More specifically, in the present embodiment, the first sensing series 222 extend along the first direction D1, and each first sensing series 222 includes a plurality of first sensing pads 222A serially connected with each other and a plurality of first connecting lines 222B disposed between the two adjacent first sensing pads 222A. The second sensing series 224 extend along the second direction D2. Each second sensing series 224 includes a plurality of second sensing pads 224A serially connected with each other, and a plurality of second connecting lines disposed between the two adjacent second sensing pads 224A. Each dielectric pattern 226 is disposed between each first connecting line 222B and each second connecting line 224B intersected with the first connecting line 222B, so that the first sensing series 222 and the second sensing series 224 are electrically insulated from each other. The first sensing pads 222A and the second sensing pads 224A can be disposed on the same or different substrate. In the present embodiment, the first connecting lines 222B and the second connecting lines 224B are disposed respectively underneath and upon the dielectric patterns 226, and the materials of the first connecting lines 222B and the second connecting lines 224B includes transparent conducting materials. Obviously, the positions of first connecting lines 222B and the second connecting lines 224B may be interchanged. The present invention is not limited thereto.
In particular, as shown in FIG. 1B, the edge directions of every dielectric pattern 226 are tilted to the edge directions of the pixels P. It should be noted that, the so called tilted means the edge directions of every dielectric pattern 226 (D3 and D4 as shown) are neither parallel nor orthogonal to the edge directions of the pixels P (D1 and D2 as shown). More specifically, as shown in FIG. 1B, the edge directions, i.e. the extending directions of the edge directions PL, are the extending directions of the first shielding stripes B1 and that of the second shielding stripes B2 of the shielding pattern 212. For example, in this embodiment, the extending direction of the short edge direction PL1 is the first direction D1, and the extending direction of the long edge direction PL2 is the first direction D2.
The dielectric patterns 226 of the present embodiment are, for example, rectangular, and the shielding pattern 212 is disposed right over the diagonal lines of the rectangular dielectric patterns 226. Therefore, the shielding pattern 212 is overlapped to the diagonal lines of the rectangular dielectric patterns 226. The extending directions of the four edges L1-L4 of the rectangular dielectric pattern 226 are the edge directions wherein the edge direction of the edges L1 and L3 is D3, and the edge direction of the edges L2 and L4. In particular, the included angles between the edge directions D3 and D4 of the rectangular dielectric patterns 226 and the edge directions D1 and D2 of the pixels P are not 0 degree or 90 degrees. As shown in FIG. 1B, the acute included angles between the edge directions D3 and D4 and the edge directions D1 and D2 are 45 degrees.

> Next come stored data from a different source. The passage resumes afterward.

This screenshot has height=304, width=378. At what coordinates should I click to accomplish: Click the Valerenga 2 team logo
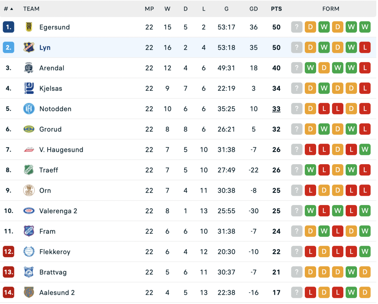tap(29, 211)
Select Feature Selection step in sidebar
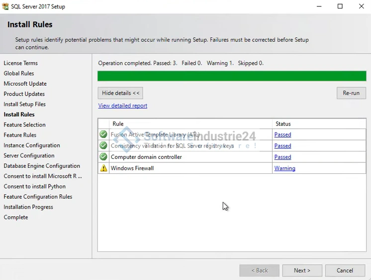Screen dimensions: 371x280 [x=24, y=125]
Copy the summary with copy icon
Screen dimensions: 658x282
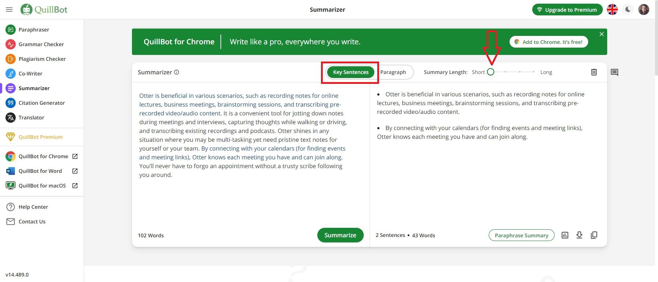[594, 235]
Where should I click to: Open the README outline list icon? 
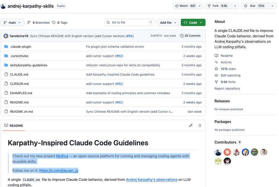click(200, 125)
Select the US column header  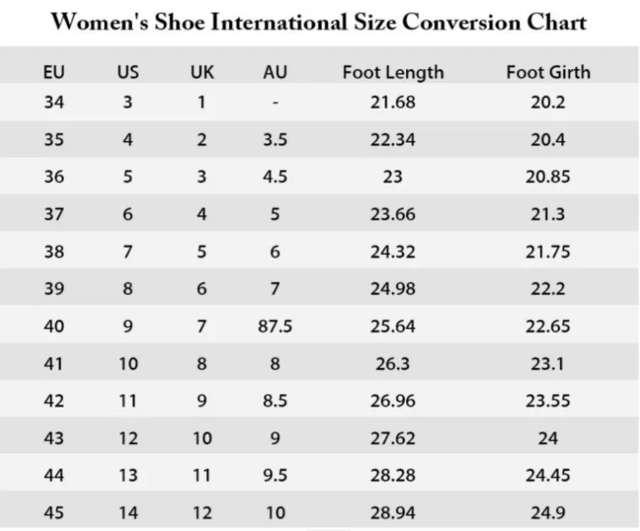pos(127,72)
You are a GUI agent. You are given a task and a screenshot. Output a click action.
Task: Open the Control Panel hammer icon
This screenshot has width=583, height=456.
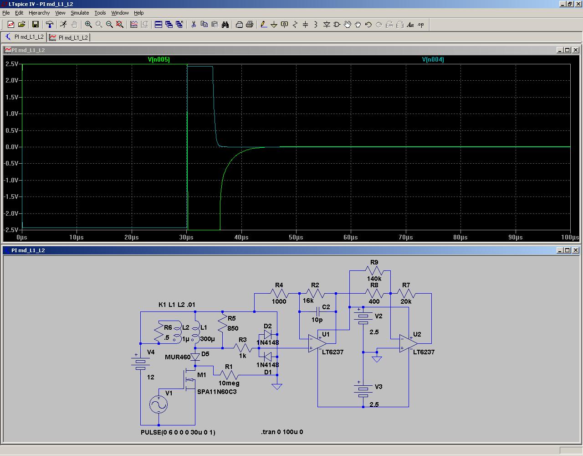point(50,25)
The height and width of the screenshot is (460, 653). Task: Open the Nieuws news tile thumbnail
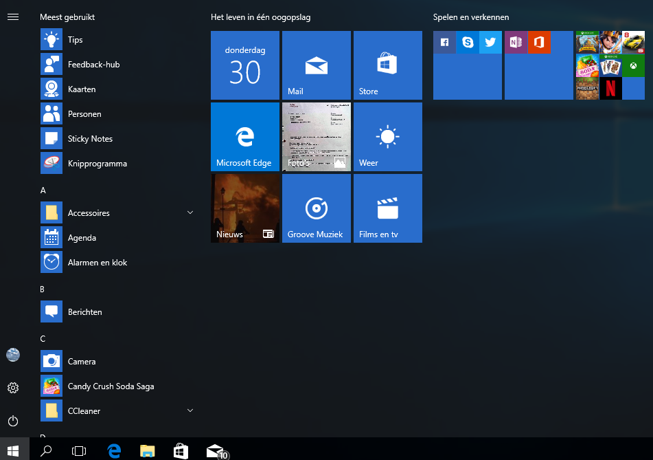[x=244, y=208]
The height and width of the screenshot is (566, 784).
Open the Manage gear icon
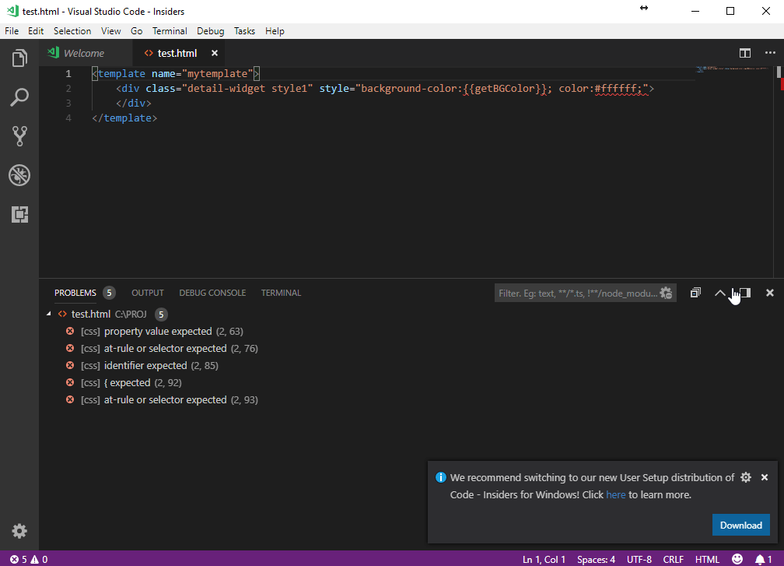(19, 531)
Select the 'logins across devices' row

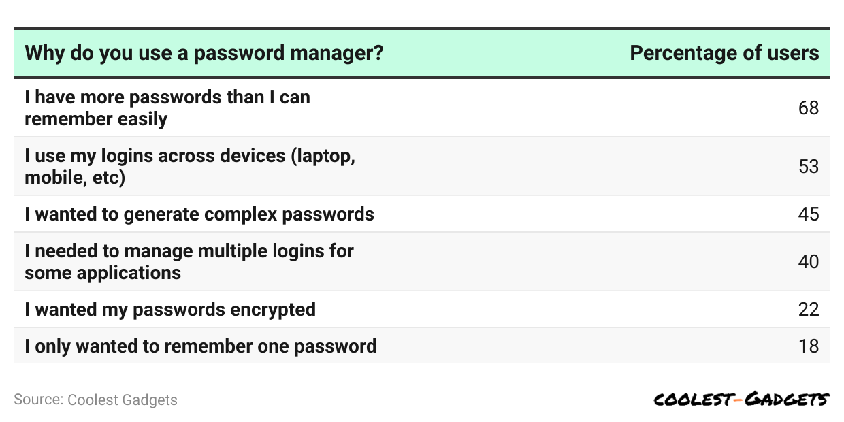(x=422, y=166)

By making the edge directions D3 and D4 of the dielectric patterns 226 tilted to the edge directions D1 and D2 of the pixels P, the edge contours of the dielectric patterns 226 and the edge contour of the black matrix are not parallel overlapped, thereby mitigating the interference with each other. The contours can be blurred when the acute included angles between the edge directions of D3 and D4 of the rectangular dielectric pattern 226 and the edge directions D1 and D2 of the pixels P are not equal to 0 degree or 90 degrees. Preferably, the acute included angles is between 0 degree to 80 degrees. More preferably, the included angles between the edge directions of D3 and D4 of the rectangular dielectric patterns 226 and the edge directions D1 and D2 of the pixels P are 45 degrees. By means of the above method, the interference between the dielectric patterns 226 and the shielding pattern 212 can be mitigated to solve the visual effect problem.

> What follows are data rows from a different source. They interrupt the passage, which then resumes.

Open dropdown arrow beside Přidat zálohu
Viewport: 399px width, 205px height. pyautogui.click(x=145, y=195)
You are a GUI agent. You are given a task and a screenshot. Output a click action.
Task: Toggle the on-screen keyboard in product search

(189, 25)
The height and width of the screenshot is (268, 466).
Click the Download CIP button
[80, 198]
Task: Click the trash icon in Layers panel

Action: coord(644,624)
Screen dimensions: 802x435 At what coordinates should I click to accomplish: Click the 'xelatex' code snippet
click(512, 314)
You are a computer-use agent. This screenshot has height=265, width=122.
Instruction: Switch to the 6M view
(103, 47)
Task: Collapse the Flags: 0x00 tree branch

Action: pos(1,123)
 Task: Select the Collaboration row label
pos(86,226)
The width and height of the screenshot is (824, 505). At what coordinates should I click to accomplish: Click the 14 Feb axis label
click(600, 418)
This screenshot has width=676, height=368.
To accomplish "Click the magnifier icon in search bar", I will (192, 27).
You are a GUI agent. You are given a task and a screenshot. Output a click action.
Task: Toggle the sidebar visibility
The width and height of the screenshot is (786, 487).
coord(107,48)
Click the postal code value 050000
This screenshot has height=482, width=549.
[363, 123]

Moreover, as shown in FIG. 1A and FIG. 1C, the upper surface of each dielectric pattern 226 distant from the pixels comprises a convex 226 a curved in one dimension to form a structure similar to a lenticular lens. The dielectric patterns 226 with convex structure have focus effect, so the pixels P, the shielding pattern 212, or the first connecting lines 222B disposed under the dielectric patterns 226 and in focus of the lenticular lens are easily visually enlarged by the dielectric patterns 226. Therefore, the magnified image can be seen by the user to identify the inner structures of the touch display panel such that the quality of the visual effect is decreased. However, by making the edge directions D3 and D4 of each dielectric pattern 226 in the touch display panel 200 of the present invention tilted to the edge directions Dl and D2 of the pixels P, the periodically arranged contours of the pixels P and the shielding pattern 212 can be effectively blurred, thereby enhancing the visual quality for the users and solving the poor visual quality problem caused by the convex effect of the dielectric patterns 226 described above.

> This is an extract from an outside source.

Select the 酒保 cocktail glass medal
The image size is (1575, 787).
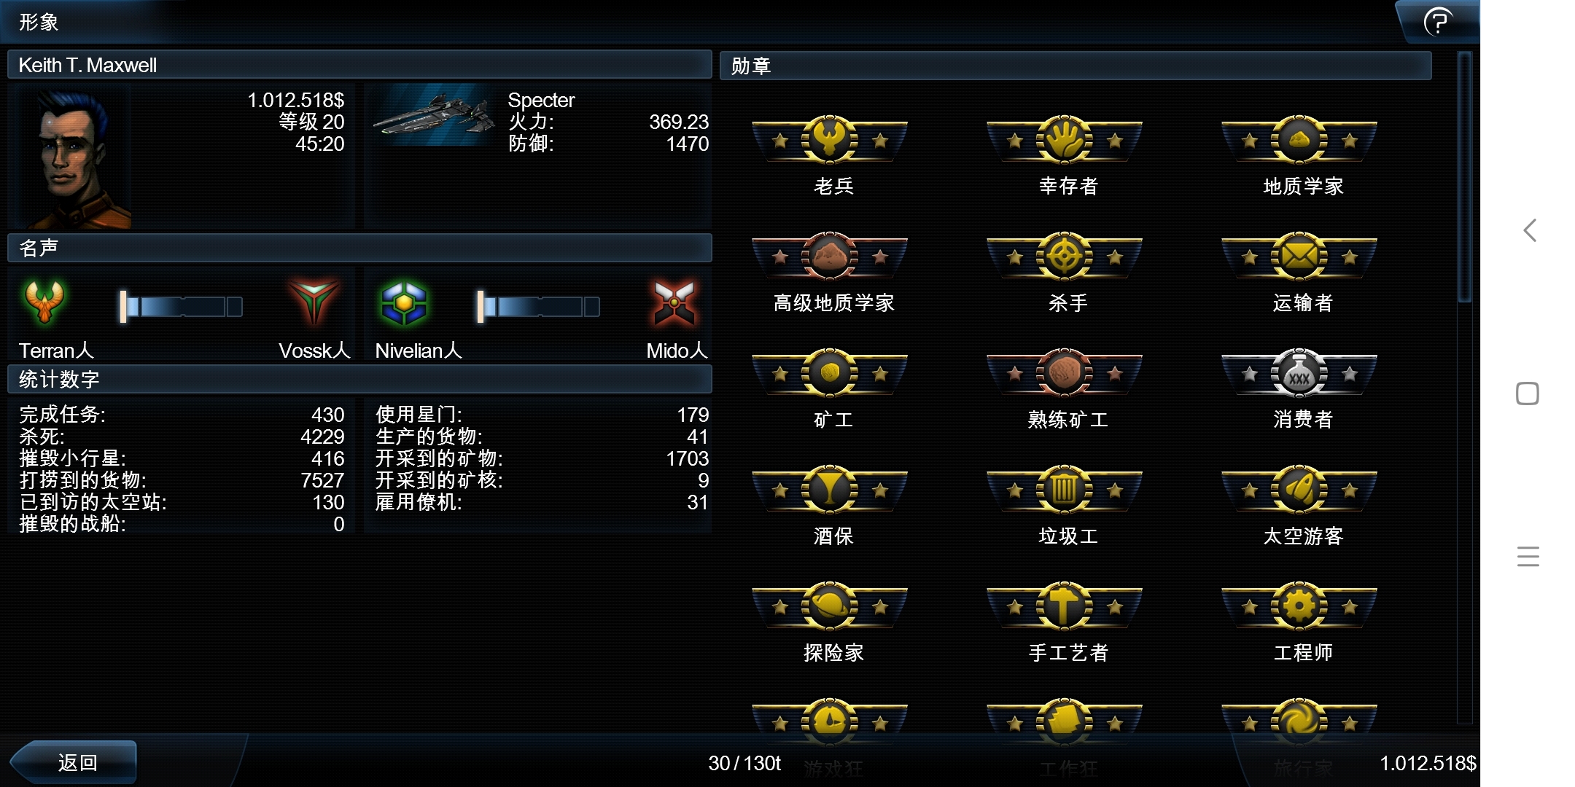[830, 489]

For a better illustration of the arrangement of the dielectric patterns and the pixels and the visual effects the users can see, a few figures for analyzing and comparing the embodiments of the visual effects and the arrangement of the dielectric patterns and the pixels are provided to thoroughly and completely disclose the purposes of the touch display panel of the present invention, but the present invention is not limited thereto.
FIG. 2A is one embodiment of the touch display panel of the present invention. FIG. 2B and FIG. 2C are the comparative examples of the touch display panel of the present invention. Please refer to FIG. 2A, when the users look at the region R1 of the touch display panel 200 on the left side of FIG. 2A, by making the edge directions D3 and D4 of the dielectric pattern 226 tilted to the edge directions D1 and D2 of the pixels, for example, 45 degrees, the edges of the dielectric pattern 226 and the edges of the pixels are not parallel overlapped, thereby blurring the contours between the dielectric pattern 226 and the shielding pattern 212 disposed at the edges of the pixels P, which leads to the visual effect as shown on the right side of FIG. 2A. The problem of identifying the pixels P, the shielding pattern 212 or the first connecting lines 222B by the users is thus can be avoided, and the visual quality for the users can also be enhanced.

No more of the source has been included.